SECTION 7.05. Corporate Records.
-----------------
(a) Examination by Stockholders.--Every stockholder shall, upon
---------------------------
written demand under oath stating the purpose thereof, have a right to examine,
in person or by agent or attorney, during the usual hours for business, for any
proper purpose, the stock ledger, list of stockholders, books or records of
account, and records of the proceedings of the stockholders and directors of the
corporation, and to make copies or extracts therefrom. A proper purpose shall
mean a purpose reasonably related to such person's interest as a stockholder.
In every instance where an attorney or other agent shall be the person who seeks
the right to inspection, the demand under oath shall be accompanied by a power
of attorney or such other writing which authorizes the attorney or other agent
to so act on behalf of the stockholder. The demand under oath shall be directed
to the corporation at its registered office in Delaware or at its principal
place of business. Where the stockholder seeks to inspect the books and records
of the corporation, other than its stock ledger or list of stockholders, the
stockholder shall first establish (1) that the stockholder has complied with the
provisions of this section respecting the form and manner of making demand for
inspection of such documents; and (2) that the inspection sought is for a proper
purpose. Where the stockholder seeks to inspect the stock ledger or list of
stockholders of the corporation and has complied with the provisions of this
section respecting the form and manner of making demand for inspection of such
documents, the burden of proof shall be upon the corporation to establish that
the inspection sought is for an improper purpose.

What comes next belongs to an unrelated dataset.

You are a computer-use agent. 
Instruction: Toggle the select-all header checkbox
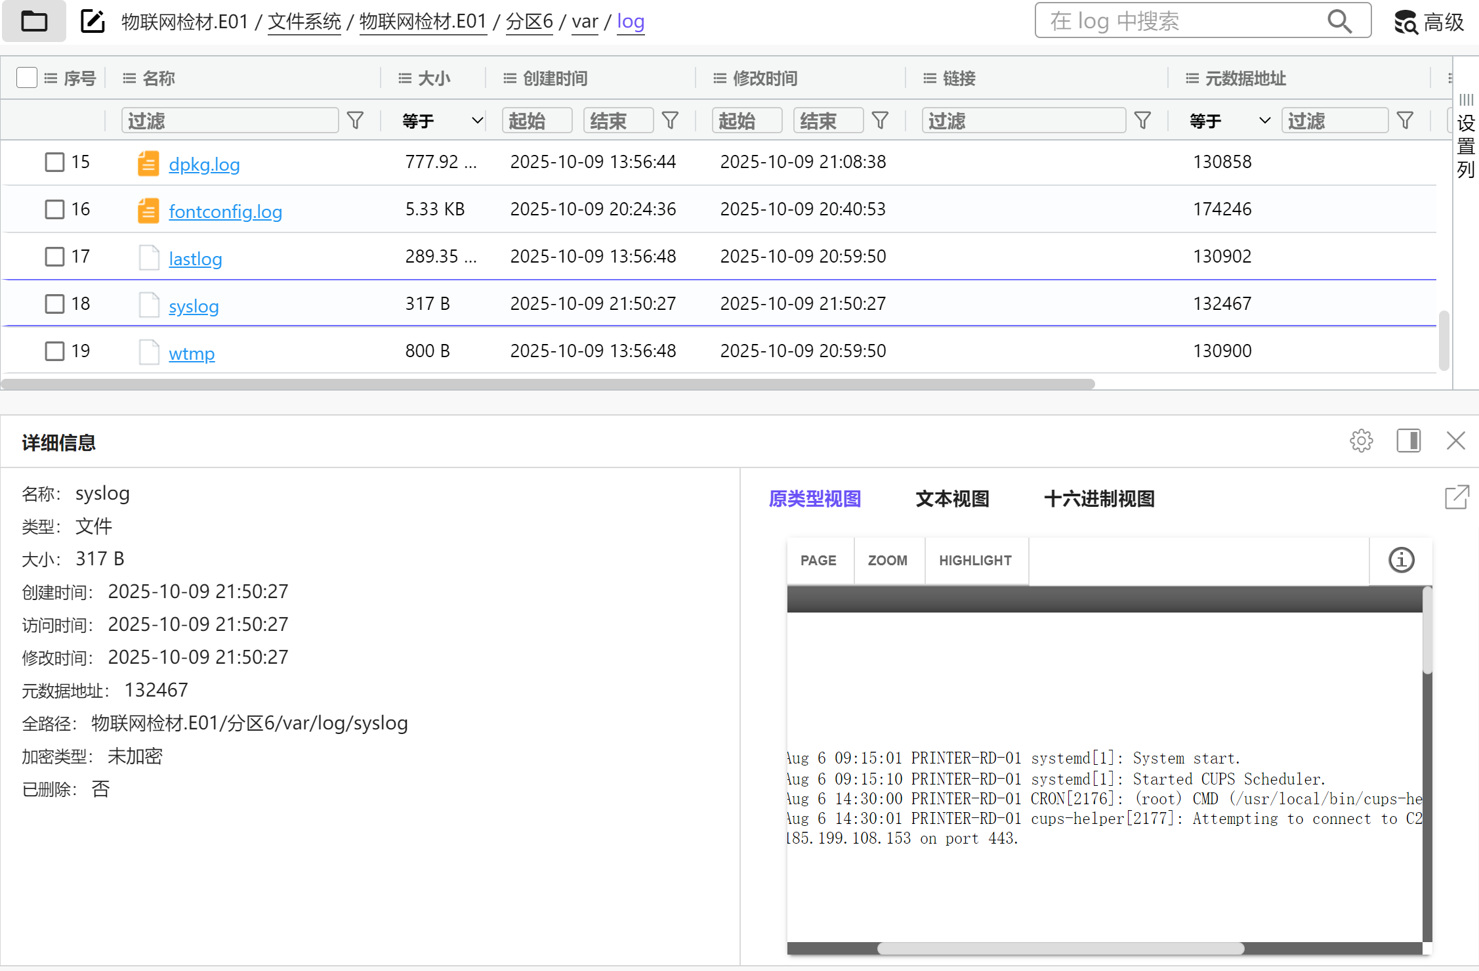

(b) Examination by Directors.--Any director shall have the right to
------------------------
examine the corporation's stock ledger, a list of its stockholders and its other
books and records for a purpose reasonably related to the person's position as a
director.
SECTION 7.06. Amendment of Bylaws.--Except as otherwise provided
-------------------
herein, these Bylaws may be altered, amended or repealed or new Bylaws may be
adopted either (1) by vote of the stockholders at a duly organized annual or
special meeting of stockholders in accordance with the certificate of
incorporation, or (2) by vote of a majority of the entire board of directors at
any regular or special meeting of directors if such power is conferred upon the
board of directors by the certificate of incorporation.